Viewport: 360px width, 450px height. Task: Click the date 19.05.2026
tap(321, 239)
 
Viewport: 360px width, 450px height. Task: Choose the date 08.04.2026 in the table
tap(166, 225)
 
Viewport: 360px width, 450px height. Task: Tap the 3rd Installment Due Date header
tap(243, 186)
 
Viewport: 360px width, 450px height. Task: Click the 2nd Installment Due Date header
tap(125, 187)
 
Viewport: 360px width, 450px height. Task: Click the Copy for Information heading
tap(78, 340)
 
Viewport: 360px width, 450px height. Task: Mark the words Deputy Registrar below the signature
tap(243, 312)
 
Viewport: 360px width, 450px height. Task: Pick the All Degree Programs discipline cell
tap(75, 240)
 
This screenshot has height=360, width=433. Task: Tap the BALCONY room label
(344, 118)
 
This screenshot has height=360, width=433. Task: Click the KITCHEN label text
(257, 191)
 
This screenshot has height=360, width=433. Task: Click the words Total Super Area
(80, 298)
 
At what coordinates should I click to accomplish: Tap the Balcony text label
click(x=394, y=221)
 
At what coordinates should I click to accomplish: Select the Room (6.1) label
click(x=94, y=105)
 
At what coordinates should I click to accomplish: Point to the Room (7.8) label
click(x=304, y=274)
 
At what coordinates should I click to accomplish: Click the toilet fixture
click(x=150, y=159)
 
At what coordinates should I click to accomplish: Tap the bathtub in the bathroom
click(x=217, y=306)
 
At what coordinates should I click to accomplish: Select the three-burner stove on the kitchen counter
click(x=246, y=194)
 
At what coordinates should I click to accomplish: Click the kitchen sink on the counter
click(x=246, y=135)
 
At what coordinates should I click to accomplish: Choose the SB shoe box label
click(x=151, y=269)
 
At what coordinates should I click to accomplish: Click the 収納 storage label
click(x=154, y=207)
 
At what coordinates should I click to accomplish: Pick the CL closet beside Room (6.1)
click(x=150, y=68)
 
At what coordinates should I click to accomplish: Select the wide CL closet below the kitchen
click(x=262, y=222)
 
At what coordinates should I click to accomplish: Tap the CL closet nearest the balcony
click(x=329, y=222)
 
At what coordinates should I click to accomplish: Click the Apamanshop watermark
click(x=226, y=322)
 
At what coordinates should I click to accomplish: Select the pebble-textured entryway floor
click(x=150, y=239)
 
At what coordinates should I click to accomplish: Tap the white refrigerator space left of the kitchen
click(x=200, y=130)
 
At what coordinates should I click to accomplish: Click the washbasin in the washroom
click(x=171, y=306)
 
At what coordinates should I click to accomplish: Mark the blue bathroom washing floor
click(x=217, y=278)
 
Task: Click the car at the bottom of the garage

########################################

Copy out every entry above word for word, from the first to the last.

Viewport: 360px width, 450px height. Task: Click the date 19.05.2026
tap(321, 239)
 
Viewport: 360px width, 450px height. Task: Choose the date 08.04.2026 in the table
tap(166, 225)
 
Viewport: 360px width, 450px height. Task: Tap the 3rd Installment Due Date header
tap(243, 186)
 
Viewport: 360px width, 450px height. Task: Click the 2nd Installment Due Date header
tap(125, 187)
 
Viewport: 360px width, 450px height. Task: Click the Copy for Information heading
tap(78, 340)
 
Viewport: 360px width, 450px height. Task: Mark the words Deputy Registrar below the signature
tap(243, 312)
 
Viewport: 360px width, 450px height. Task: Pick the All Degree Programs discipline cell
tap(75, 240)
 
This screenshot has height=360, width=433. Task: Tap the BALCONY room label
(344, 118)
 
This screenshot has height=360, width=433. Task: Click the KITCHEN label text
(257, 191)
 
This screenshot has height=360, width=433. Task: Click the words Total Super Area
(80, 298)
 
At what coordinates should I click to accomplish: Tap the Balcony text label
click(x=394, y=221)
 
At what coordinates should I click to accomplish: Select the Room (6.1) label
click(x=94, y=105)
 
At what coordinates should I click to accomplish: Point to the Room (7.8) label
click(x=304, y=274)
 
At what coordinates should I click to accomplish: Click the toilet fixture
click(x=150, y=159)
 
At what coordinates should I click to accomplish: Tap the bathtub in the bathroom
click(x=217, y=306)
 
At what coordinates should I click to accomplish: Select the three-burner stove on the kitchen counter
click(x=246, y=194)
 
At what coordinates should I click to accomplish: Click the kitchen sink on the counter
click(x=246, y=135)
 
At what coordinates should I click to accomplish: Choose the SB shoe box label
click(x=151, y=269)
 
At what coordinates should I click to accomplish: Click the 収納 storage label
click(x=154, y=207)
 
At what coordinates should I click to accomplish: Pick the CL closet beside Room (6.1)
click(x=150, y=68)
 
At what coordinates should I click to accomplish: Select the wide CL closet below the kitchen
click(x=262, y=222)
 
At what coordinates should I click to accomplish: Tap the CL closet nearest the balcony
click(x=329, y=222)
 
At what coordinates should I click to accomplish: Click the Apamanshop watermark
click(x=226, y=322)
 
At what coordinates should I click to accomplish: Select the pebble-textured entryway floor
click(x=150, y=239)
 
At what coordinates should I click to accomplish: Tap the white refrigerator space left of the kitchen
click(x=200, y=130)
 
At what coordinates should I click to accomplish: Click the washbasin in the washroom
click(x=171, y=306)
 
At what coordinates should I click to accomplish: Mark the blue bathroom washing floor
click(x=217, y=278)
 
Task: Click the car at the bottom of the garage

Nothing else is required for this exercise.